Es mag ein verklärt nostalgischer Zugang sein, zu einer Welt
aus Milchschaumhäubchen, Erdbeerstrietzeln und Herren im Frack.
Doch ich denke es ist an der Zeit, in diesem Blog einmal
einen näheren Blick auf unser „Außenbüro“, unseren „Zweiten Arbeitsplatz“ zu lenken,
denn ich glaube nicht zu übertreiben, wenn ich sage, dass die meisten Treffen
mit Künstlern und Veranstaltern sowie die wichtigsten Konzeptionen und
Entscheidungen stets im Kaffeehaus stattgefunden haben.
Das klassische Wiener Kaffeehaus: Thonetstühle, eine große
Auswahl an Zeitungen und der obligatorische Duft gerösteten Kaffees. Vielleicht
gibt es noch einen Cafehauspianisten, der zu bestimmten Stunden spielt, in
manchen Fällen ein paar Billardtische oder Veranstaltungsposter und alte Photographien an
der Wand. Serviert werden Eier im Glas, Fiakergulasch und hausgemachte
Mehlspeisen.
Das Wiener Kaffeehaus, vor einigen Jahren als Institution zum
UNESCO Weltkulturerbe erklärt, stand seit jeher für das gesellschaftliche Leben
und war Treffpunkt der Künstler und Intellektuellen. Auch in vielen anderen
Städten der Welt, war es das Kaffeehaus, wo revolutionäre Gedanken geboren und
Meisterwerke der Literatur geschrieben wurden.
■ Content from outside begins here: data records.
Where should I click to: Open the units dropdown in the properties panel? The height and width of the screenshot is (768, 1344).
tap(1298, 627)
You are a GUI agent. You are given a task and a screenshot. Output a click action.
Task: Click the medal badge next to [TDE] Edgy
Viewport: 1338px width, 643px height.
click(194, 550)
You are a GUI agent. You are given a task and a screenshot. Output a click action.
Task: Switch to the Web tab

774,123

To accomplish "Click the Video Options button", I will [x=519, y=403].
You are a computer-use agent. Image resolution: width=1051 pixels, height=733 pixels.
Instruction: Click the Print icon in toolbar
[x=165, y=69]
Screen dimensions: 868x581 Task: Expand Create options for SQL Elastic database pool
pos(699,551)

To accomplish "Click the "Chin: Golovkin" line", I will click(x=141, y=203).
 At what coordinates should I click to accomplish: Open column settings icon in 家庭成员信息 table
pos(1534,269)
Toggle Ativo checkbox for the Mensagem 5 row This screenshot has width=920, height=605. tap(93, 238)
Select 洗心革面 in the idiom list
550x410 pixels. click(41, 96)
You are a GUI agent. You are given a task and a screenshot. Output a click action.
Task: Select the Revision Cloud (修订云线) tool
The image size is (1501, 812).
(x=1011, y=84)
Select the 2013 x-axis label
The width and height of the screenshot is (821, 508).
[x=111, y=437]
Das was das Wiener Kaffeehaus im Besonderen ausmacht, ist
ein bestimmtes nicht ganz greifbares Lebensgefühl. Ich weiß nicht ob es die
stets propagierte Wiener Gemütlichkeit oder das Wiener „Grantlertum“ ist, das
den größeren Ausschlag gibt, zweifellos sind in einem ordentlichen Wiener
Kaffeehaus neben anderen Faktoren beides in spürbarem Ausmaß vorhanden. Und es sind die Details, das kleine Glas
Wasser zum Kaffee sowie der frische Kren zum Beinschinken.
Man trifft
sich im Kaffeehaus, man bespricht sich im Kaffeehaus und mehr noch – man verweilt
dort allein. Man nimmt sich Zeit.
Ideal ist ein Tisch am Fenster, der einem erlaubt, auch zu
sehen wer vorüberzieht. Bekannte, Fiakerkutschen oder Touristengruppen.
„Noch eine Melange“ bedeutet bei sich selbst eine Bestellung
aufzugeben: Eine halbe Stunde kontemplativen Daseins, sich noch einmal zurückzulehnen
bevor man wieder in die Geschehnisse des Lebens eingreift.
Letztendlich kann ich nicht beantworten, was es tatsächlich
ist, das ein Café zu einem wahren Wiener Kaffeehaus macht, doch eines ist
sicher, ein gutes Kaffeehaus kann jeden zu einem wahren Wiener machen – in gewisser
Weise. Herr Ober, bitte noch eine Melange!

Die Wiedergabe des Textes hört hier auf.